Слова "национализм, нация, родина, патриотизм, величие" и т. п. всё больше стали слышны особенно в связи с недавними и ещё далеко не закончившимися событиями в Украине и в той реакции, которая последовала на них со стороны России. При этом доля людей, которых так или иначе можно отнести к националистам вне зависимости от того, используют ли они сами для себя это наименование, росла в России вне зависимости от событий в соседней стране. События в Украине, та роль, которую в них сыграли националисты и украинские с одной стороны, и русские -- с другой, а также то, какой вес приобрели достаточно маргинальные в прошлом идеи, закономерно вызывает у нас, людей, не вовлечённых в подобное движение, необходимость выработать какое-то своё отношение к происходящему.
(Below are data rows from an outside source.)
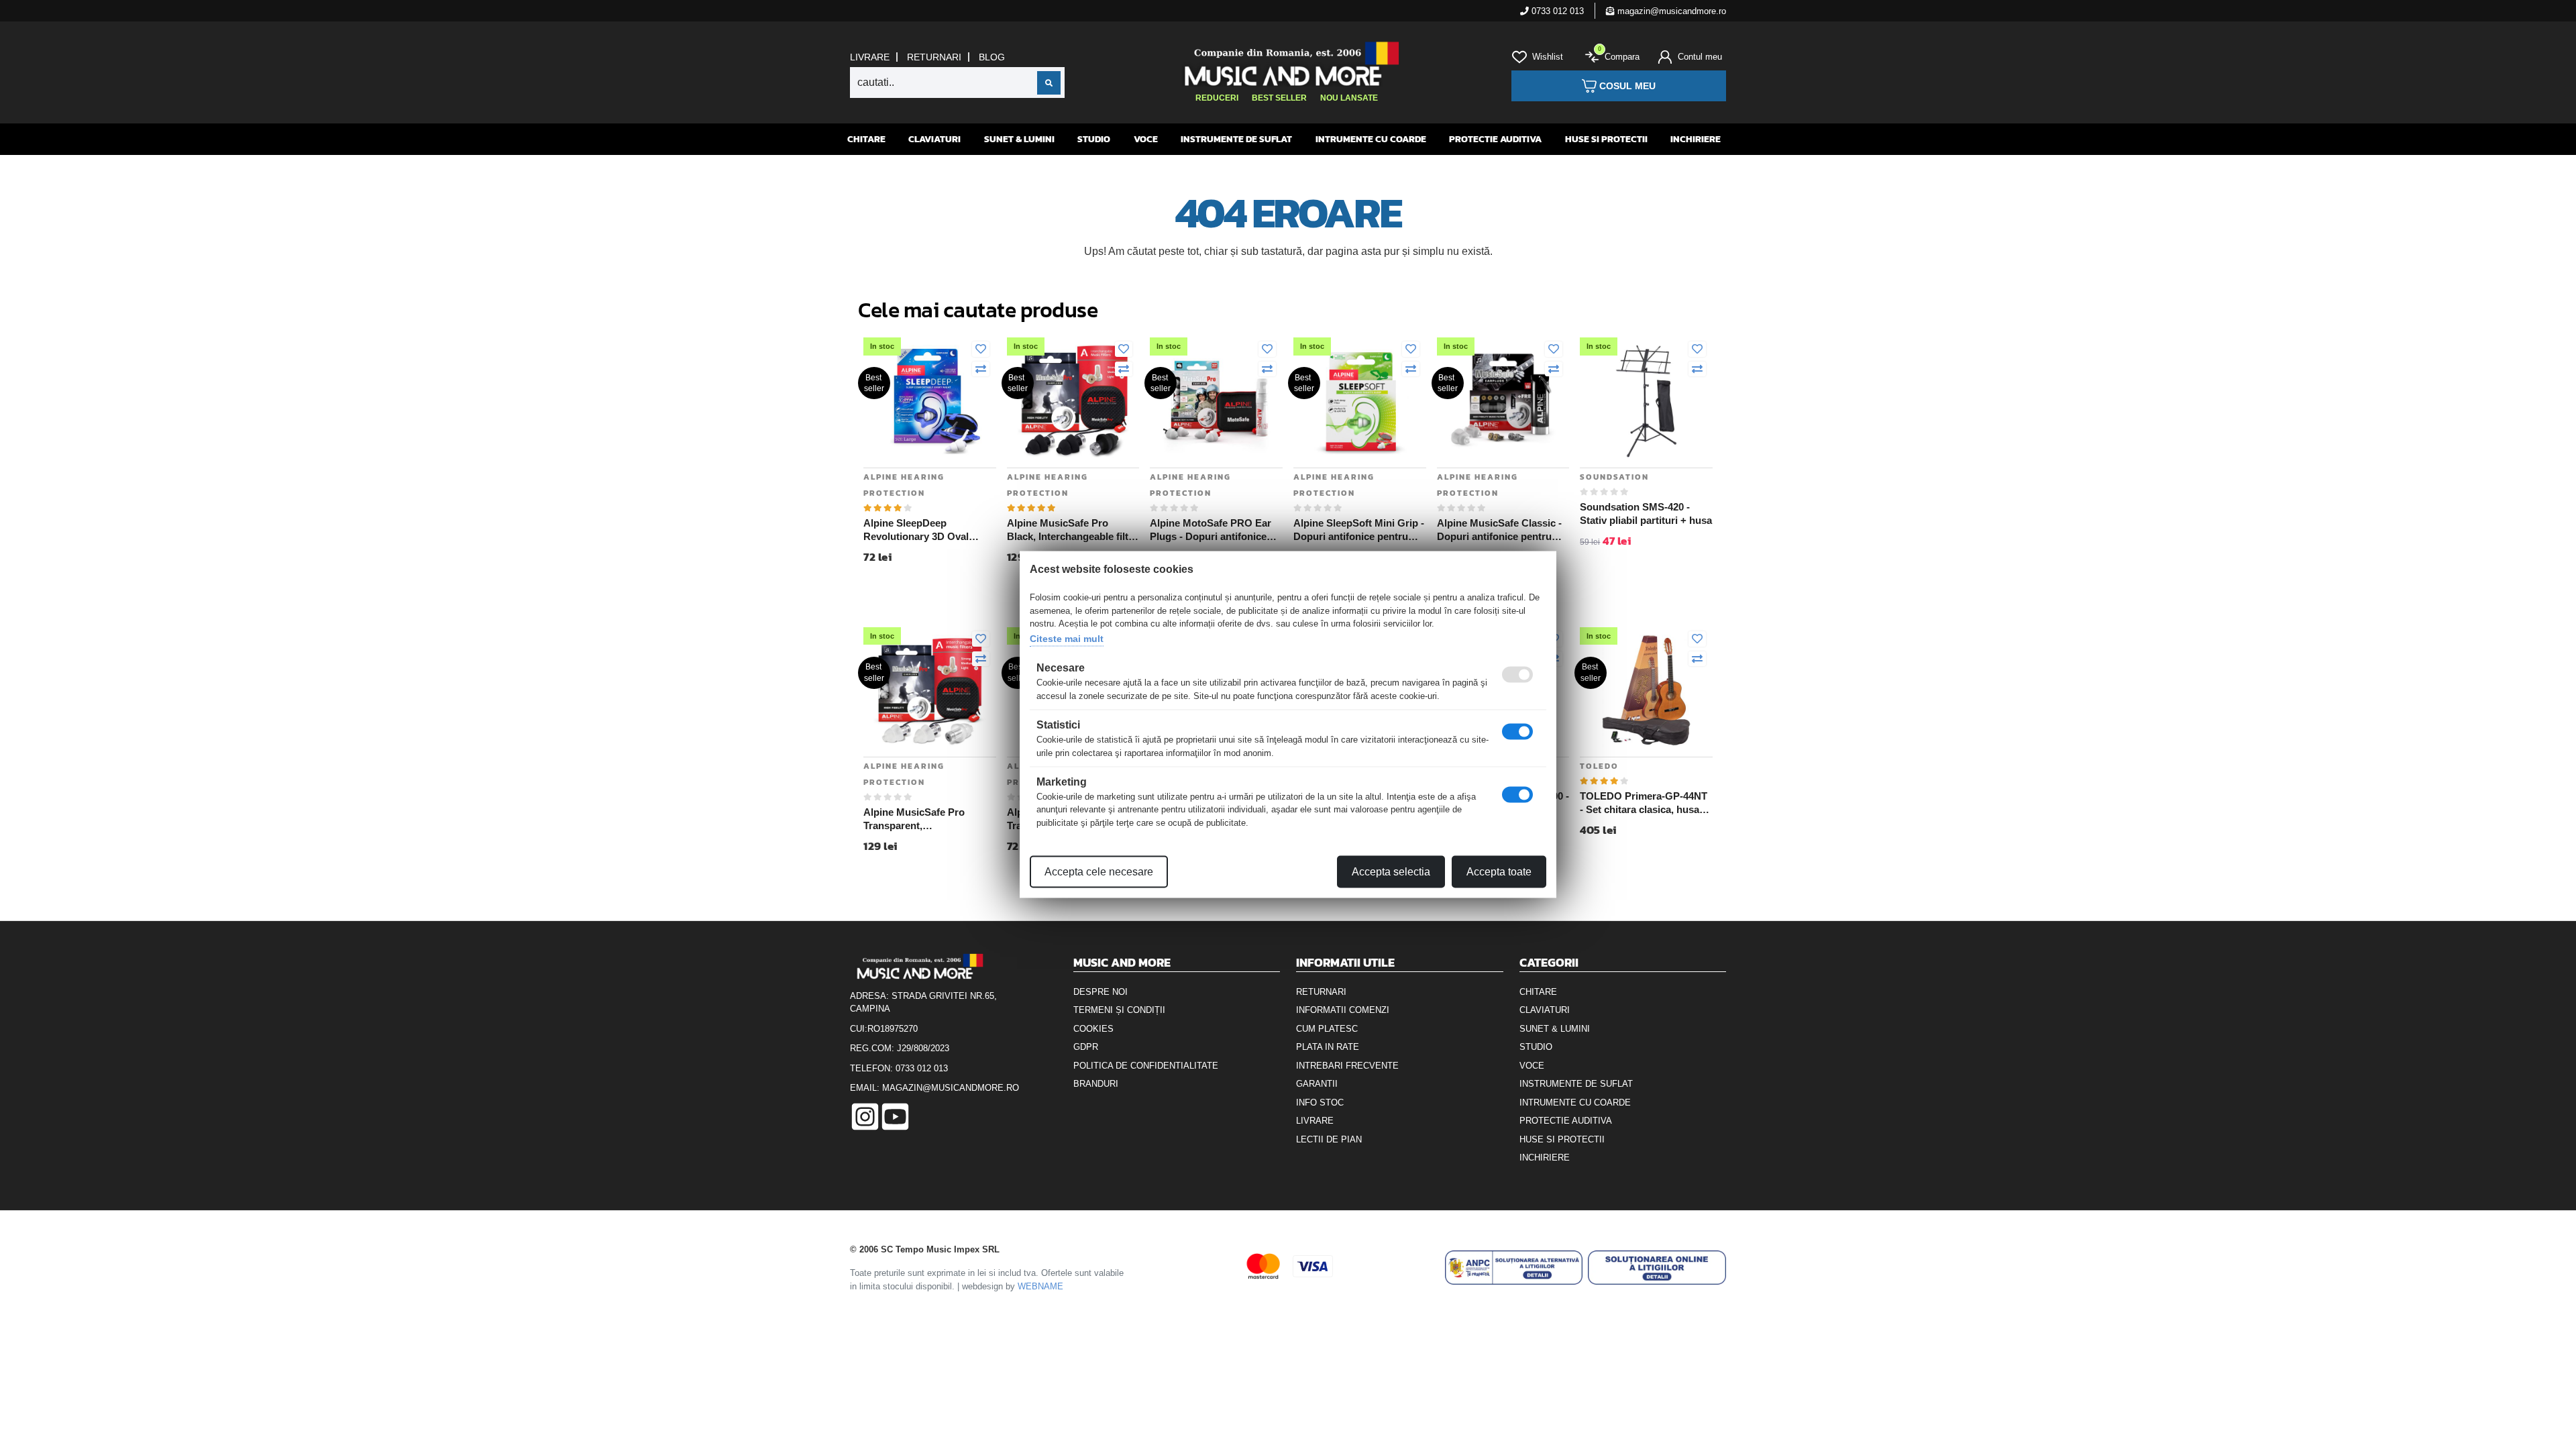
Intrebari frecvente (1347, 1066)
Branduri (1095, 1084)
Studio (1093, 139)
Для начала, как всегда, надо определиться с понятиями. Национализм в своём словарном понимании есть признание верховенства "интересов нации" над интересами конкретных индивидов или социальных групп. Нация же есть существующая на определённой территории, объединённая общей культурой и историческим развитием, и/или разговаривающая на определённом языке общность людей. На практике же национализм проявляется в желании сохранить исключительные особенности данной нации, отличающие её от других. Именно поэтому мы называем националистом человека, желающего во что бы то ни стало сохранить язык и традиции своего народа, а также расширить сферу влияния нации, а не того, кто, скажем, просто заботится о благосостоянии населения. В национализме существенны также не индивидуальные различия во всзглядах людей, не экономические интересы определённых классов даже, а различия культурно-родовые -- те, существование которых, является "объективной данностью" для человека. Другими словами, сущностью национализма, общей всем его проявлениям, является стремление к сохранению в первую очередь культурных и языковых отличий данной нации ото всех других, в этом его отличие от расизма, который делает ставку не на культуру, а на врождённые физические различия между различными общностями человеческого вида. В отличие от объективных расовых различий, "объединяющим" фактором для нации всегда могут быть совершенно разные признаки, точно так же, как и исключаемые из существенных для данной нации факторы могут разниться: так, люди могут иметь один язык, но разные вероисповедания (сербы, хорваты) и относить себя к разным нациям, могут иметь разные религии и даже язык, но принадлежать к одной (украинцы) на основе общности традиций. Иные различия, прежде всего классовые, национализм считает вторичными по отношению к интересам "национальным", понимаемым его сторонниками как отстаивание, поддержание и возможное расширение количества людей, объединённых под тем отличительным признаком, который признан нациеобразующим.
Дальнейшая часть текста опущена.